Wilbur found out that Mrs. Dolomo did not believe in arguments. She believed in radiators. Two large strong men with hands like steel vises tied Wilbur to a radiator. Even though the day was warm, there was still steam in the system. It was used to heat water.

Wilbur, understanding what the drug might mean in the wrong hands, held out until he was crying in pain. And then, mentally begging forgiveness, he told the Dolomos about the mind drug that could wipe out memory.

But he warned them how dangerous it was. He begged them not to use it, even as Dr. Dolomo talked of using Level Two people as guinea pigs, of selling small doses of it, or better yet, using it as a teaching booster at the first level. The possibilities were endless: give a group dose to the entire second level and then, as the dose wore off, make the members believe Poweressence had returned their memory. Of course, they would have to give the Toledo franchise its cut. Or better yet, a dose of the drug. They would forget they owned a piece of the potion.

“I was thinking about getting it into the food of the witnesses against us,” said Dr. Dolomo. He lit the end of the cigar.

“The witnesses against you, Rubin,” said Beatrice Dolomo.

“I am your husband.”

“Please,” cried Wilbur.

“What do we do with him?” asked Dolomo.

“I am not going to have someone with an assault charge in his pocket against me running around the streets,” huffed Beatrice.

“I told you, kid,” said Dr. Dolomo, shrugging.

“Please,” sobbed Wilbur. “Please let me up.”

The woman nodded for him to be untied.

“We don't have to kill him,” said Dolomo. “He already told us everything it did.
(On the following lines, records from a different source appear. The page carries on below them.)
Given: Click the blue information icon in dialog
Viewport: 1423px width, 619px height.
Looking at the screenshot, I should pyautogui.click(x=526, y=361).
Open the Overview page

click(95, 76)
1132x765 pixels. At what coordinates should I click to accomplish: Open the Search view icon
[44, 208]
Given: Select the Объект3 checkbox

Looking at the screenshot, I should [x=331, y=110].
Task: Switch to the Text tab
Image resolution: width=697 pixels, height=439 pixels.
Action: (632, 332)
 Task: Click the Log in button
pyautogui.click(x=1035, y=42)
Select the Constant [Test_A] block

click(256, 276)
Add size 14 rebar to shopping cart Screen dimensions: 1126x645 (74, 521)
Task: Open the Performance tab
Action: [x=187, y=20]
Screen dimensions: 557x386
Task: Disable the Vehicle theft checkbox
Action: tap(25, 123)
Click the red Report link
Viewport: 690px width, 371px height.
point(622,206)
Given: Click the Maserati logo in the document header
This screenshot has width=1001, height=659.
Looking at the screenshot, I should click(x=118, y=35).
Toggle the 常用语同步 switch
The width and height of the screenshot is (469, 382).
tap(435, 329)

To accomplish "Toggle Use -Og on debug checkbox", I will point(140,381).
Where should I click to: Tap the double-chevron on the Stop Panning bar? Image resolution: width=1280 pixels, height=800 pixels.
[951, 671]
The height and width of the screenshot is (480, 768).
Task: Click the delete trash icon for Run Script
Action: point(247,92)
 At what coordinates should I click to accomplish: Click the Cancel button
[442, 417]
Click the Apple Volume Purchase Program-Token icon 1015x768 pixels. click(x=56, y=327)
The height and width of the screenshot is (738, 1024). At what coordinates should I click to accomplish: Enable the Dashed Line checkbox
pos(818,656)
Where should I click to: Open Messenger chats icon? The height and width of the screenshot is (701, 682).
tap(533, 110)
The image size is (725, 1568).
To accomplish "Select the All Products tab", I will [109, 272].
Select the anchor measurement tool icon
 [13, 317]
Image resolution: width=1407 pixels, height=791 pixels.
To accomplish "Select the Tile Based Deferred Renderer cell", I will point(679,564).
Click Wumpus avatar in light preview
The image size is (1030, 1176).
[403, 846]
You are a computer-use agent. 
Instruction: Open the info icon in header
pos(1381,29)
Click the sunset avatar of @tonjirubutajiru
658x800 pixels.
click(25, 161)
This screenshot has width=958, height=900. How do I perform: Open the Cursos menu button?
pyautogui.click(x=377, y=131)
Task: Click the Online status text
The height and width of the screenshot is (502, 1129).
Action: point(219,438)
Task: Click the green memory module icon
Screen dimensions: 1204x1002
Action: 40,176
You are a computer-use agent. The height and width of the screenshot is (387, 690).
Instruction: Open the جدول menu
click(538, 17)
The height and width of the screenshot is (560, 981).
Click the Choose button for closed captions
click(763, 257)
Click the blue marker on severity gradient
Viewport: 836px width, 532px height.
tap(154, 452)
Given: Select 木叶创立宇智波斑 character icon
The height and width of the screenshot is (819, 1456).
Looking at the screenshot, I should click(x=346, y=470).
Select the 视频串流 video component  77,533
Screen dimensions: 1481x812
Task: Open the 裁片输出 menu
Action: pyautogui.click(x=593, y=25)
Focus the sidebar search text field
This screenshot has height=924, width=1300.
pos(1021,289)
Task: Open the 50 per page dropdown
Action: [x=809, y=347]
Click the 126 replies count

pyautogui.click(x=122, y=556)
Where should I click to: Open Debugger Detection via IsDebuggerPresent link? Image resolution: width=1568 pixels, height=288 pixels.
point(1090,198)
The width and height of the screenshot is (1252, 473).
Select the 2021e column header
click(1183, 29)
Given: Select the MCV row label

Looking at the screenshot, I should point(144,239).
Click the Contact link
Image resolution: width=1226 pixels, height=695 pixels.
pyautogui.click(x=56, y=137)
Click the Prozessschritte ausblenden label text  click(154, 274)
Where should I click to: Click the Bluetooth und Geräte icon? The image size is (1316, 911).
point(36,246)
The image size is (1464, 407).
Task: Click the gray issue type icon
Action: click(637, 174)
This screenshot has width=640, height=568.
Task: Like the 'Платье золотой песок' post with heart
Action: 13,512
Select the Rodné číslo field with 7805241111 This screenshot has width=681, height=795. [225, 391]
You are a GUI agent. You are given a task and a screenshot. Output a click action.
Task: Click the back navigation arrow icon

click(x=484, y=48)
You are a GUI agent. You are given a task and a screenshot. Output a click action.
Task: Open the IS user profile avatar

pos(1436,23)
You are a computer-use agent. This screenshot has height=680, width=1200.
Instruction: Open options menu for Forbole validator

Give him a good swallow like the Indians used. He'll forget everything.”

“No,” said Wilbur.

“Young man,” said Beatrice Dolomo. “Do you know how alligators eat their dinner? Well, either you take a swig out of that vial you just showed us, or you will become very familiar with the dental pattern of the American alligator. They rip their food rather than chew it, you know. Thrash it about, so to speak. Not much of a choice, is it, dear?”

Wilbur looked at the brown liquid. He wondered what he would feel like not remembering anything, not remembering who he was, who his parents were, or how he lived, and he understood in that last mature moment of his life what the Indians meant by a punishment. When he swallowed the little vial, he said good-bye to himself.

The liquid was surprisingly sweet and pleasant. Wilbur thought that he would make a mental note of how long it took before the potion took hold and what the last moments of memory would be like.

He did not harbor this thought long. He was standing in a room with people looking at him and had something sweet in his mouth. He did not know whether they were kind people or bad people. He did not know he was in California. He knew the sun was shining and someone, some nice person, was telling him they were going to fix the boo-boo on his backside. He had been burned. But Wilbur Smot did not quite understand those words. He did not know what burn was. He did not know what boo-boo was.

He was on the floor, because he had not yet learned to walk.

Chapter 2

His name was Remo and he was learning again. But it seemed slower this time, the wall did not seem as exciting this time. His body did not seem as alive this time.

The beach sands blew on the stone walk around the luxury high-rise building, collecting around bushes and posts and his bare ankles. Behind him, the sun rose red over the dark Atlantic. Miami Beach was quiet but for the distant scratching of rats in the garbage cans. He felt the salt sea air on his skin, moist and warm and fertile as the things of the sea. His lips tasted faintly of salt and white brick wall loomed up above him, straight up above him fifty stories into the last of the night sky.

It had been so easy for so long, and now he was doing it again. The first time, so many years before, he had started at the top and descended. But that was a test of fear, that was a test of controlling the one thing that stopped the body from moving at its optimum.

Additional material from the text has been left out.